> Document passage
%%

## The Battle of Neighbourhoods (Bogotá Edition!)
### Final Assignment for Applying to the IBM Data Science Professional Certificate
### Juan Sebastian Mejia Perez

### 1. Introduction

#### 1.1 Background


Bogotá, is the capital district and largest city of Colombia, and so, it is the political, economic, administrative and industrial center of the country. Therefore, it accounts for the highest population (around 7.5 million) and the highest nominal GDP in the country (almost a quarter of the nation's total). 

It accounts for the most business activity, hosts the main financial market, and is the leading destination on education, gastronomy, cultural activity and entertainment, because of its great cultural diversity coming from different regions of the country, and so, its also responsible for 56% of the tourism that arrives to Colombia.

All of this to reflect the fact that the higher population, the higher income, the higher number of universities and nightlife zones, make Bogota the ideal city for making real my business plan.

Although this project is room for a personal business idea, it may be helpful for people who want to open any kind of departing business, since is a primary scope of the different potential locations, gives a clearer idea of some of its selected neighbourhoods and contributes to find the top popular venues around them.

%%

> Stored data

%%

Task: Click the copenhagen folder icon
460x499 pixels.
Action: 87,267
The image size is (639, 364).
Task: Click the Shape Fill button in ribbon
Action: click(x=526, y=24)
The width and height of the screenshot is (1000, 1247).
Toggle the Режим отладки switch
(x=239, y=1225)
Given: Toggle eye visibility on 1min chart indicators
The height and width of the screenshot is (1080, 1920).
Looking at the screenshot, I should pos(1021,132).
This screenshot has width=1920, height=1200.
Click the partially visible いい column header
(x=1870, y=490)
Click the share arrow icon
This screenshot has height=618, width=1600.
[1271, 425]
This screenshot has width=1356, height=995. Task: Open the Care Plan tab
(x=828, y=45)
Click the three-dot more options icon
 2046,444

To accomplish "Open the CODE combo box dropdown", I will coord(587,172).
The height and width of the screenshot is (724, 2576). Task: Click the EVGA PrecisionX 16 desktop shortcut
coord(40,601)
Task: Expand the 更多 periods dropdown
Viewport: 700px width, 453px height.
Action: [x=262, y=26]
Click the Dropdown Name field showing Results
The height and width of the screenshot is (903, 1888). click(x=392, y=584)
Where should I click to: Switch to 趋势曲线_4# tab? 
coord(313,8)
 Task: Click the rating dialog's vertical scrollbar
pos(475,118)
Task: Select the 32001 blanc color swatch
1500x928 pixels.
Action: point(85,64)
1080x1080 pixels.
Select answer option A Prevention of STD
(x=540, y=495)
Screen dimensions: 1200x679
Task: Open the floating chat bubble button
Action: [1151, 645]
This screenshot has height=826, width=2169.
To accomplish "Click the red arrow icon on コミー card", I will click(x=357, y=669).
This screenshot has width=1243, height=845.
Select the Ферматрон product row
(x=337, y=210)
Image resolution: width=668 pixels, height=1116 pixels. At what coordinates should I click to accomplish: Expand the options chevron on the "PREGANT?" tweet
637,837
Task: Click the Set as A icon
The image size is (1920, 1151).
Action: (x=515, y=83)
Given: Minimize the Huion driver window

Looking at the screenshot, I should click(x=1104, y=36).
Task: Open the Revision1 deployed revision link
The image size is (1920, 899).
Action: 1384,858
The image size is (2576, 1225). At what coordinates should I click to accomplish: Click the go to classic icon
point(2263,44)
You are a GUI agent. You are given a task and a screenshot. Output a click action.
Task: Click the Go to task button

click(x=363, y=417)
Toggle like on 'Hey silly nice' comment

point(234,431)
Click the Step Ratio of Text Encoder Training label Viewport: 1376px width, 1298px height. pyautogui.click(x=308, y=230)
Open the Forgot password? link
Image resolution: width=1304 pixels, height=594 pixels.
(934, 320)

%%

> Stated problem
According to the Bogotá introduction, what share of the tourism that arrives in Colombia is Bogotá responsible for?

> Response for this exercise
56%